### DOCUMENT SEGMENT

★ ★ ★ ★

Step 2: Create values file (recipes/components/my-operator/values.yaml):

operator:
  replicas: 1
  image:
    repository: example/my-operator
    tag: v1.0.0

Step 3: Reference in recipe overlay (recipes/overlays/my-recipe.yaml):

componentRefs:
  - name: my-operator
    type: Helm
    version: v1.0.0
    source: https://charts.example.com
    valuesFile: components/my-operator/values.yaml

No Go code is required. The bundler automatically loads the component configuration from the registry.

Usage Example

package main

import (
    "context"
    "fmt"
    "github.com/NVIDIA/aicr/pkg/bundler"
    "github.com/NVIDIA/aicr/pkg/recipe"
)

func main() {
    ctx := context.Background()

    // Load recipe result
    recipeResult, err := recipe.LoadFromFile("recipe.yaml")
    if err != nil {
        panic(err)
    }

    // Create bundler
    b, err := bundler.New()
    if err != nil {
        panic(err)
    }

    // Generate per-component bundle
    output, err := b.Make(ctx, recipeResult, "./output")
    if err != nil {
        panic(err)
    }

    fmt.Printf("Generated: %d files (%d bytes)\n",
        output.TotalFiles, output.TotalSize)
}

Declarative Configuration: Components are configured in recipes/registry.yaml. The bundler automatically loads component configuration from the registry based on the recipe's componentRefs.

Per-Component Bundle Generation: The bundler generates a per-component Helm bundle with individual values and manifests for each component, based on the recipe's componentRefs.

Metrics and Observability

Bundler Metrics (Prometheus):

bundler_make_duration_seconds{bundler_type="gpu-operator"}
bundler_make_total{bundler_type="gpu-operator",result="success|error"}
bundler_files_generated_total{bundler_type="gpu-operator"}
bundler_bytes_generated_total{bundler_type="gpu-operator"}
bundler_validation_failures_total{bundler_type="gpu-operator"}

Logging (Structured with slog):

Bundle generation start/complete
Per-bundler execution time
File creation events
Validation errors with context

Testing Strategy

1. Unit Tests with TestHarness

TestHarness: Reusable test fixture that reduces test code by 34%
Template rendering with test data
Version extraction from recipe measurements
Configuration validation
Error handling paths
Benefits: Automatic file verification, checksum validation, consistent test structure

2. Integration Tests

Full bundle generation from realistic recipes
File system operations
Parallel execution correctness
Thread-safety verification

3. Table-Driven Tests

Multiple recipe structures
Various configuration combinations
Edge cases (empty data, missing subtypes)

Example Test with TestHarness:

func TestBundler_Make(t *testing.T) {
    // Create harness with bundler name for directory verification
    h := component.NewTestHarness(t, "gpu-operator").
        WithExpectedFiles([]string{"values.yaml", "README.md"})

    // Create bundler with test config
    b, _ := bundler.New()

    // Run test - automatically verifies result and files
    h.TestMake(b)
}

func TestBundler_MakeWithRecipeResult(t *testing.T) {
    h := component.NewTestHarness(t, "gpu-operator").
        WithExpectedFiles([]string{"Chart.yaml", "values.yaml", "README.md"})

★ ★ ★ ★

[Records on where items appear]
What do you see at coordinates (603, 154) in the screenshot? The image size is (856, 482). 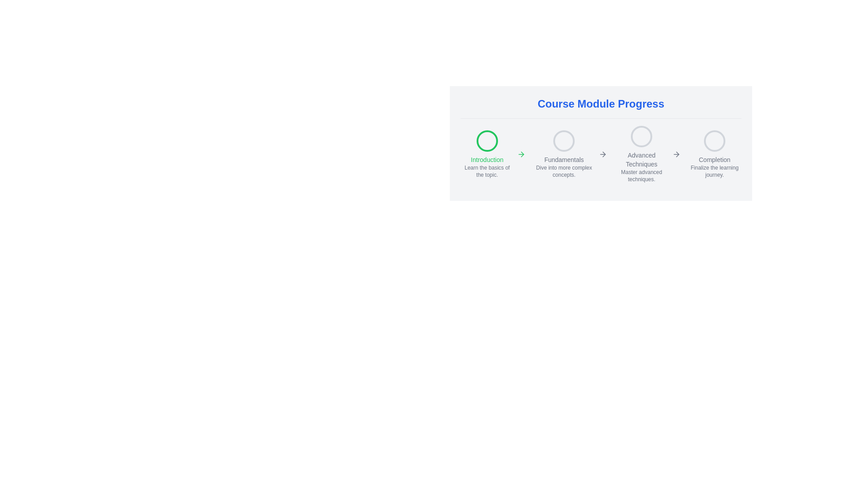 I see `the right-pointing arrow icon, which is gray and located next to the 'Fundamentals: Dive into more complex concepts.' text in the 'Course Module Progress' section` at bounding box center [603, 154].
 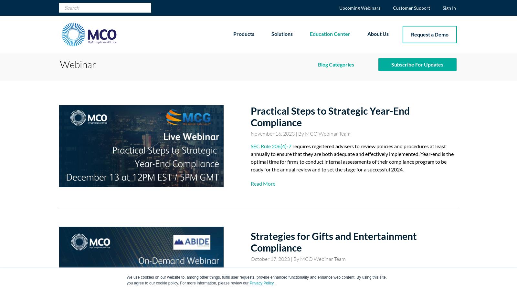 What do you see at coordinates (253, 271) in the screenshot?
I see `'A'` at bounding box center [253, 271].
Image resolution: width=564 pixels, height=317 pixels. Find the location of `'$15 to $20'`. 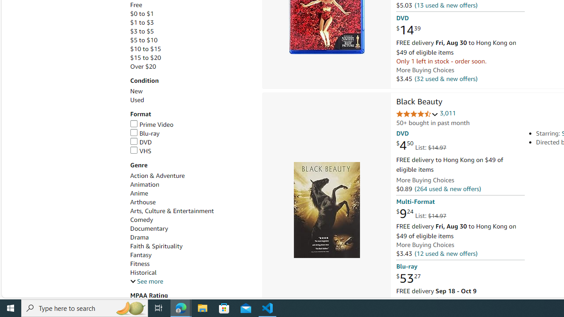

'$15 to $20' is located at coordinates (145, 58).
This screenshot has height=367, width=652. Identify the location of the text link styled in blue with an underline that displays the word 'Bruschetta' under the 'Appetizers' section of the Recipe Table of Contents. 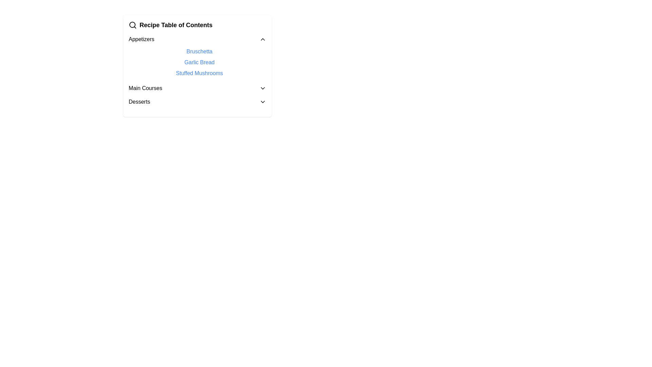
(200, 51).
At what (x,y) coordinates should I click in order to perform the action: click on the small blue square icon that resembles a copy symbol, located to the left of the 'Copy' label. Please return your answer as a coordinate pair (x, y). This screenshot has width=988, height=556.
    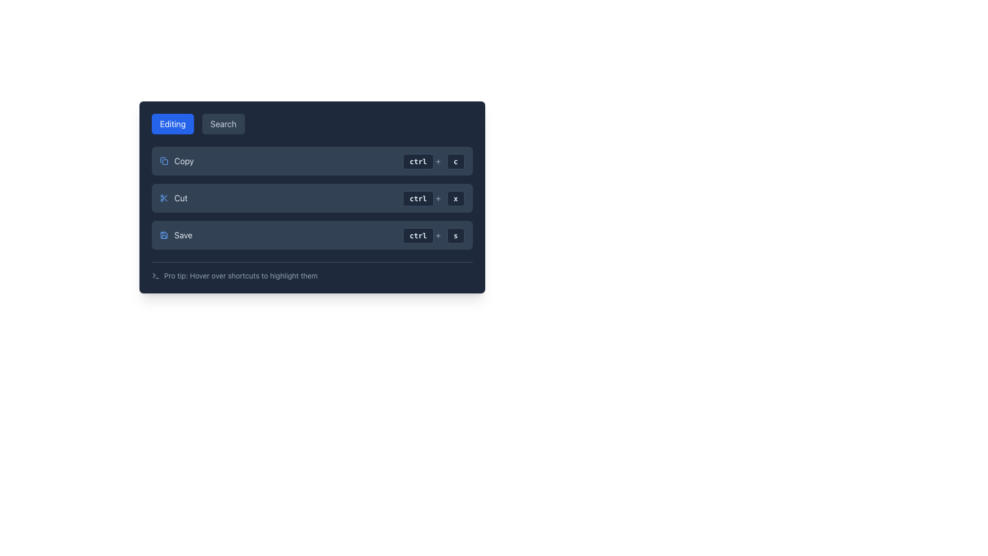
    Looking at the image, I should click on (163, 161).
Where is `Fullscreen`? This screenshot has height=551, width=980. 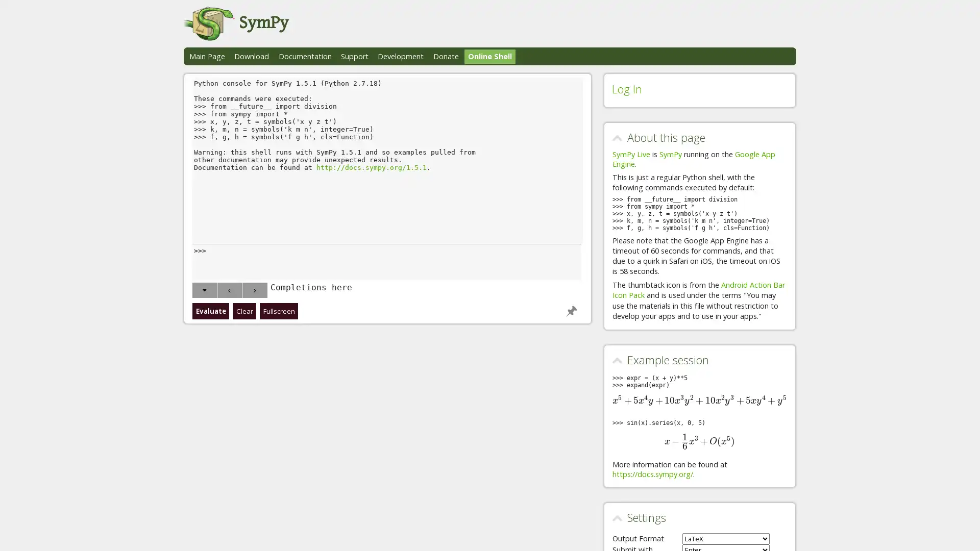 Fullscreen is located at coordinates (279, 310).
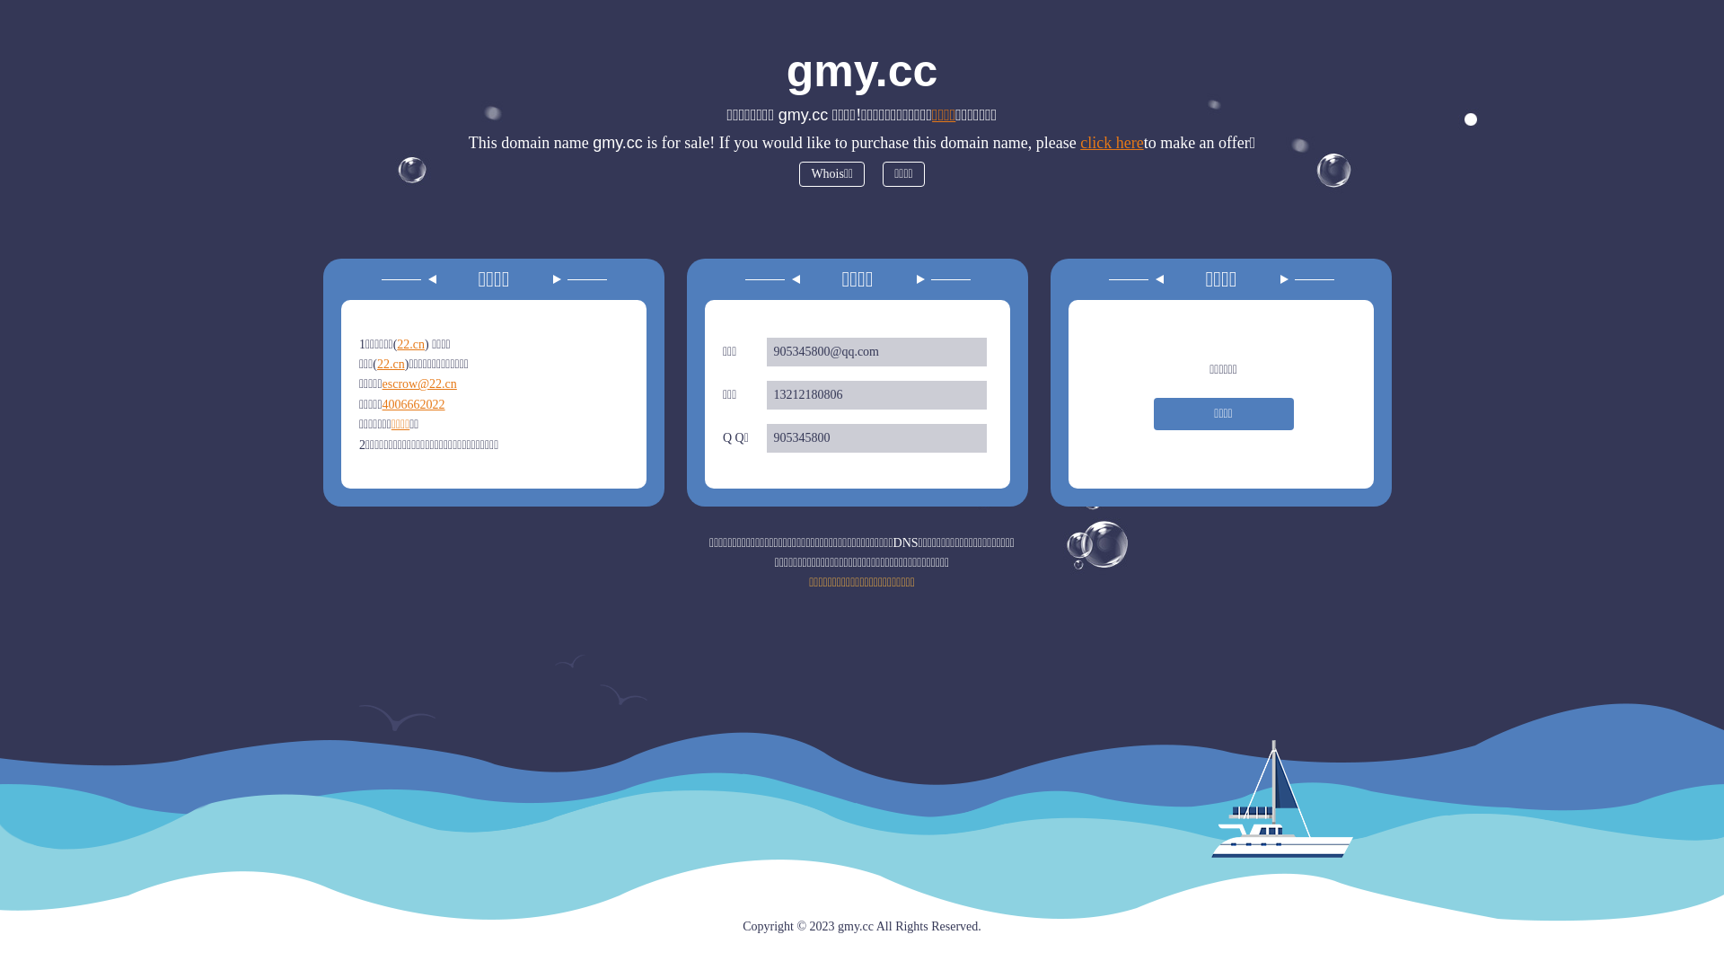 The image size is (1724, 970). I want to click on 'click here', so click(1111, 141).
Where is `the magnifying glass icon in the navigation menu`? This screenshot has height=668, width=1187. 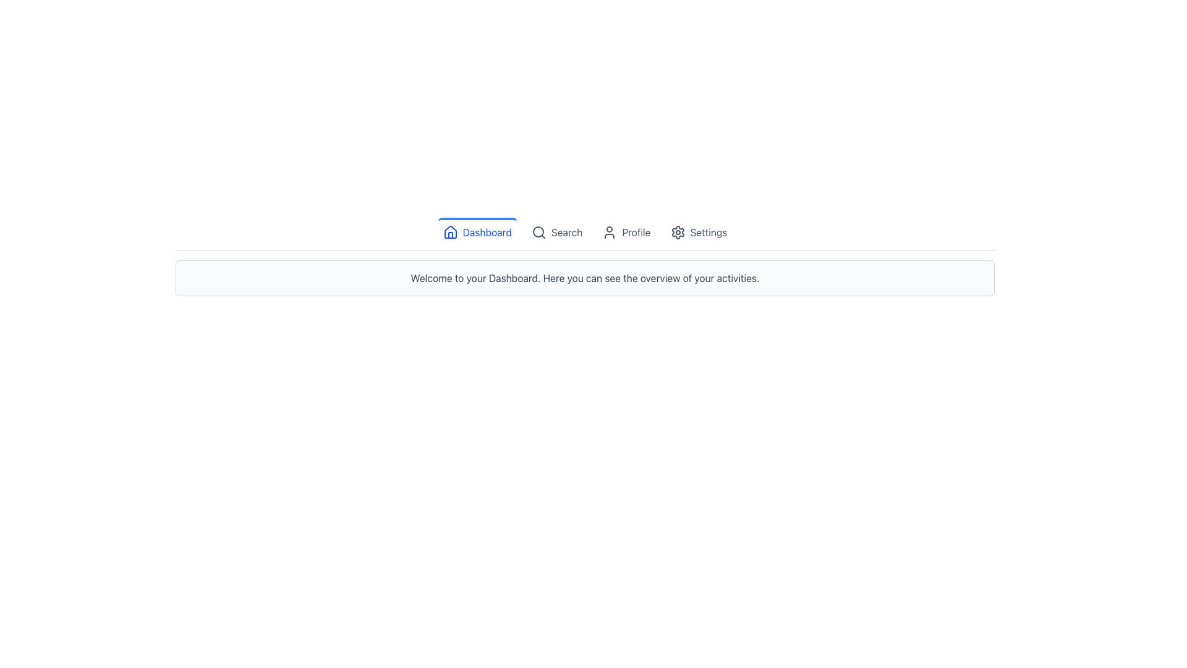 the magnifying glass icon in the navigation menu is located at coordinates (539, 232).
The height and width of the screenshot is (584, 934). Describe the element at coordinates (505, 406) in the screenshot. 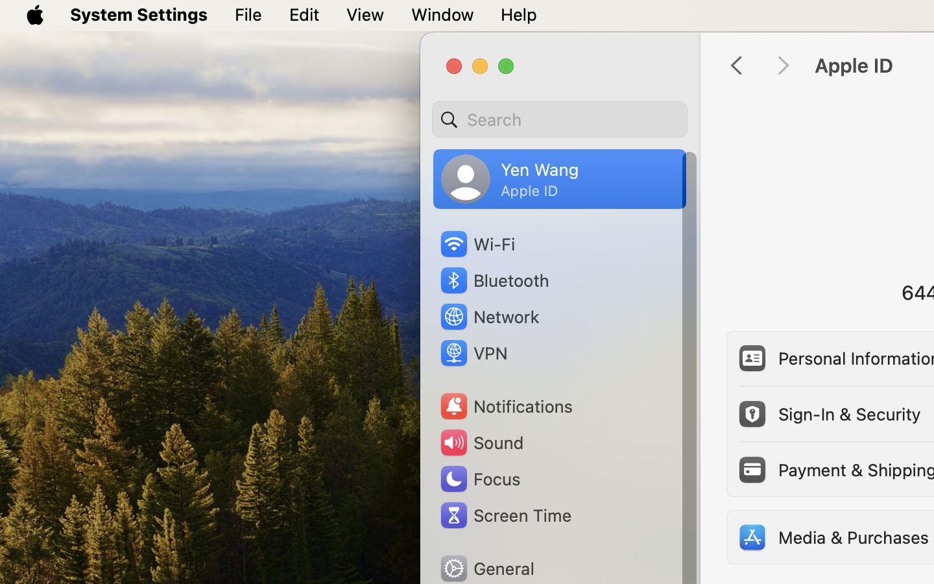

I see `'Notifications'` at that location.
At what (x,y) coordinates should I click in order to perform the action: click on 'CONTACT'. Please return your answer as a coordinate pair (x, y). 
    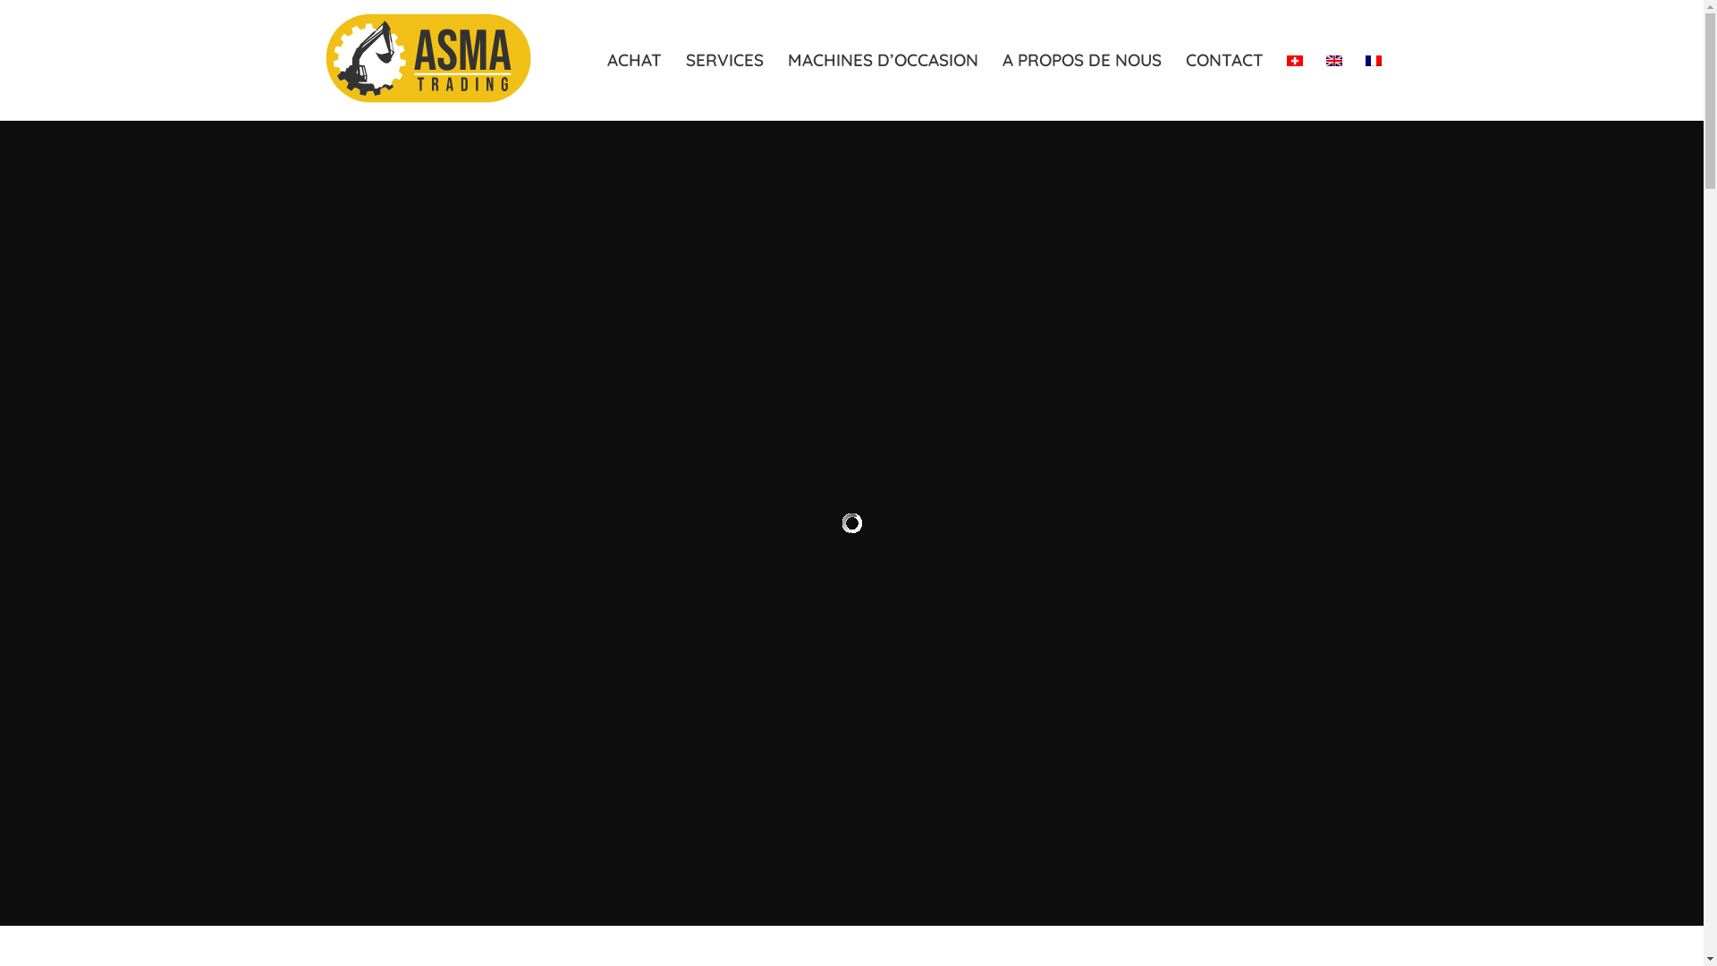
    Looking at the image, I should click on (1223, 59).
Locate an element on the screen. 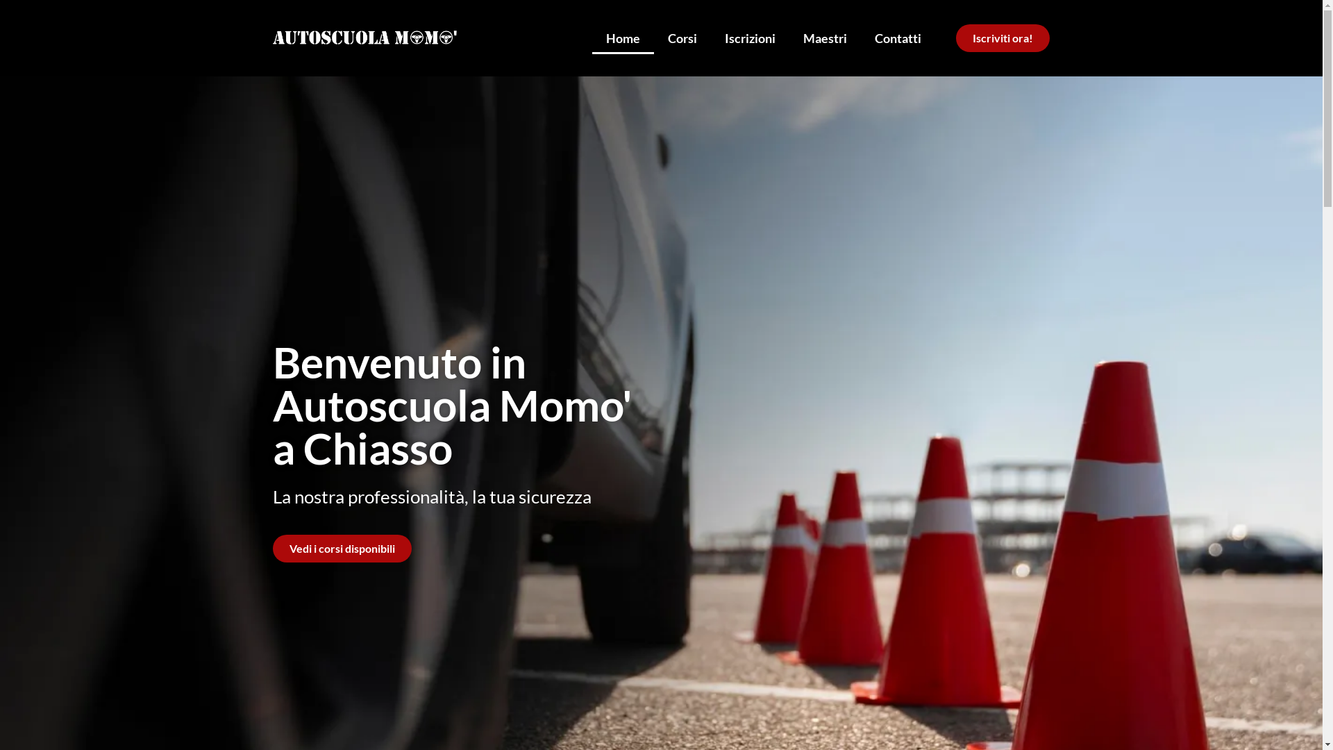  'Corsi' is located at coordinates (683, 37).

★ ★ ★ ★

### OBJECTIVE
In the bundler documentation, how much does TestHarness reduce test code?

### RESULT
By 34%.